Propagating succulents yourself is not difficult, although the methods may differ depending on the genus and species. We explain the different approaches.
As varied as the appearance of succulents, so numerous are their possibilities for propagation
If you want to propagate succulents yourself, you have to proceed differently depending on the genus and species. Propagation by seeds, cuttings, or by offshoots / secondary shoots (Kindel) come into question as methods. The best time for this is from spring to summer. For the propagation of succulents, always use high-quality sowing soil or potting soil from specialist shops. It is low in nutrients, structurally stable, and has a high water holding capacity. In addition, it is sterile, which cannot be guaranteed if you put together a mixture yourself. The nursery pots must also be as clean as possible.
In a nutshell: How do you propagate succulents?

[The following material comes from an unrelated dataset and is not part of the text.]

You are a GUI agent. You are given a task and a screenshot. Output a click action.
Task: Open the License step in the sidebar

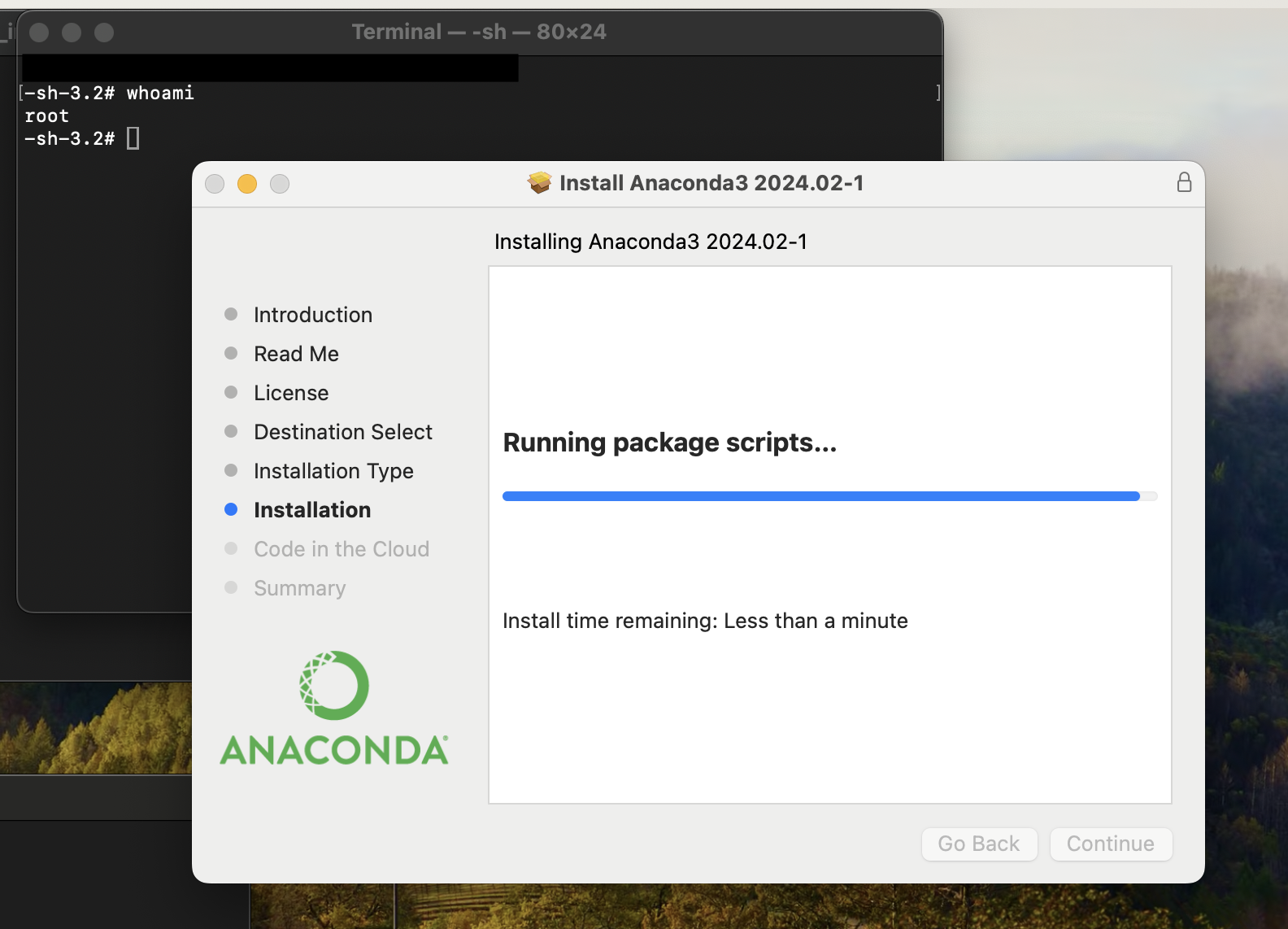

Many succulents can be propagated by sowing or cuttings. The easiest way to raise offspring, however, is when succulents develop so-called kindles. These cuttings are detached from the plant, left to dry for a few hours, and then placed in potting soil.

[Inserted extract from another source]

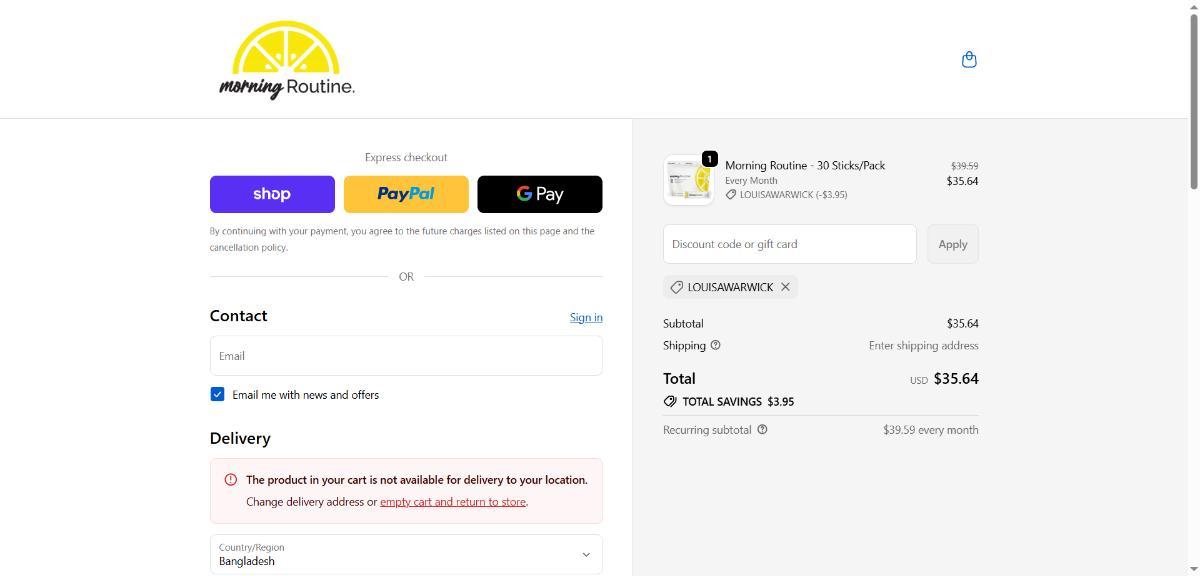Image resolution: width=1200 pixels, height=576 pixels.
Task: Pay with Google Pay express checkout
Action: pyautogui.click(x=540, y=194)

Propagate succulents by sowing
The time it takes for the individual seeds to germinate can vary greatly. We advise you to always use fresh seeds from the previous year when propagating the succulents. Since not all succulents in indoor culture will fruit reliably, you can also fall back on purchased seeds.
Start sowing in spring, when the light conditions are better and the days are getting longer again. Sow the seeds in small pots and press them lightly. Then put some seed compost over it, just a little and preferably in sifted form. Place the pots in a partially shaded location. The seeds of the succulents should never dry out completely until they germinate, but experience has shown that it is better not to water them from above, but to place the pots in bowls filled with water.

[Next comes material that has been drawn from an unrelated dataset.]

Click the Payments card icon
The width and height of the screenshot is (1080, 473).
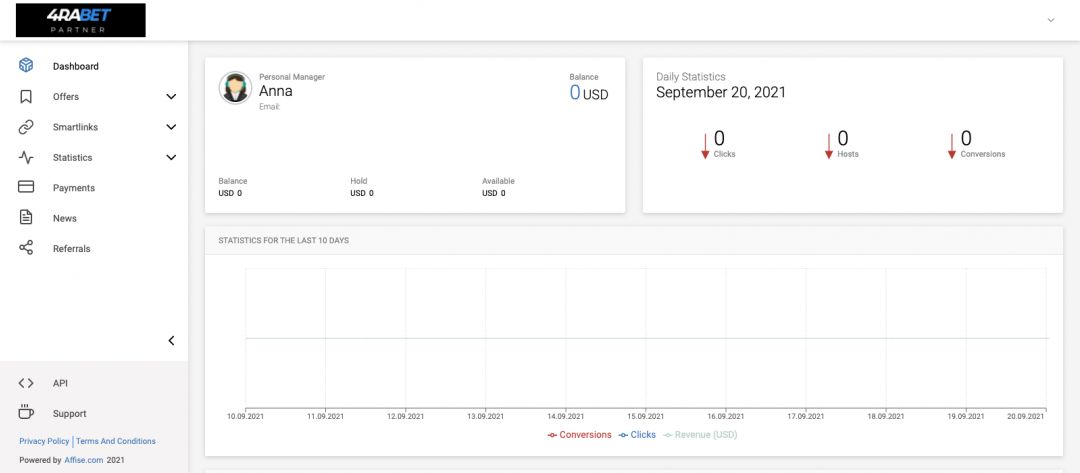(x=26, y=188)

The most favorable germination temperature for succulents is between 20 and 25 degrees Celsius (a little cooler at night). They also need high humidity. To do this, we recommend placing the pots in a mini greenhouse or keeping them under foil. The only important thing is that you ventilate daily and remove the cover as soon as the seeds germinate.
Once the seedlings have grown well, the succulents are pricked out in individual pots
Propagate succulents with cuttings
Many succulents can be propagated vegetatively by cuttings, including popular species such as the Christmas cactus (Schlumbergera) or the prickly pear (Opuntia). For this purpose, side shoots or individual leaves are separated from the mother plant.
Larger cuttings should be cut to a point at the cut: This prevents the tissue from drying out too much, which makes rooting unnecessarily difficult. When propagating succulents with milky sap, such as various Euphorbia species (spurge family), one proceeds somewhat differently. First of all, you must use gloves to protect yourself from the milky sap that leaks at the interfaces, which can be toxic or at least irritate to the skin.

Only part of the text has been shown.